Criminal Justice
We at The Center for Community Problem Solving have designed a series of campaigns in direct response to requests from the thousands of clients, community residents, and service providers with whom we regularly partner. As central elements of each campaign, we have developed educational workshops (and accompanying written materials) that we deliver on a regular basis to diverse audiences in New York City and in other parts of the State and that we share as part of our Training Institute with people across the nation. Our current menu of criminal justice community education workshops includes:
- Reentry Orientation Workshops
- Constitutional Law in the Streets for Youth Workshops
Our Reentry Orientation Campaign aims dramatically to improve how we approach the challenges of reentry. Through evidence-based policy and practice initiatives, we hope to galvanize the collective spirit necessary to overcome inertia and to coordinate the public, private, and civic resources necessary to make such improvements a practical reality. As a pivotal part of this Campaign, we have developed a Reentry Orientation Workshop that serves both as a valuable pre- and post-release resource and as an effective learning vehicle for those on probation or in alternative-to-incarceration programs. Our Workshop walks participants step-by-step through the sometimes unwieldy processes of applying for various forms of identification and government benefits; getting emergency food, shelter, and clothing; finding and keeping affordable housing; accessing educational and employment opportunities; managing family and childcare issues; and meeting physical and mental health needs. Throughout the course of the Workshop, we make illustrative use of The Center for Community Problem Solving Reentry Guide , which lays out in great detail what our ambitious workshops aim in person to share. Organized both by service area and alphabetical order, the Reentry Guide includes highly accessible and extraordinarily thorough information about the hundreds of service providers The Center has interviewed. We include maps, cross-streets, business hours, eligibility (immigration, age, income) requirements, languages spoken, specific program information, and ways to access those services. Together the Reentry Guide and the Workshop improve participants' capacity to deal with immediate crises and to meet long-term goals, highlight gaps in our collective approach that permit all involved in criminal justice to target scare resources, and provide sophisticated means for candidly measuring how well together we are meeting ambitious goals.
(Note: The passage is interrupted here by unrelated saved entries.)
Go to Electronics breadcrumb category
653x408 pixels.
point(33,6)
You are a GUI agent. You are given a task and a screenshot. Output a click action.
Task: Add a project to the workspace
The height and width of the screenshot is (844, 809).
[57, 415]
Our Keeping Our Youth Out of the Criminal Justice System Campaign teams up with youth, parents, teachers, school administrators, service providers, juvenile justice system officials, and others to help communities discuss current criminal justice policies and practices, to develop and advocate for improved ones, and to strategize about how best to avoid entanglements with law enforcement altogether. In doing so, we are building relationships between constituencies of people not often considered part of the dialogue around criminal justice but who struggle on a daily basis with how to structure healthy and functional relationships with the system. Our series of workshops – including our Constitutional Law in the Streets for Youth Workshops – are geared towards helping youth from low-income, of color, and immigrant neighborhoods better handle encounters with law enforcement that seem virtually inevitable to many. We mean to reach both young people who have never gotten caught up in the system and those who already find themselves ensnared. Through imaginative participatory skits, presentations, frank discussions, and written materials, we aim to help New York City youth better understand and enforce their legal rights in their encounters with the police.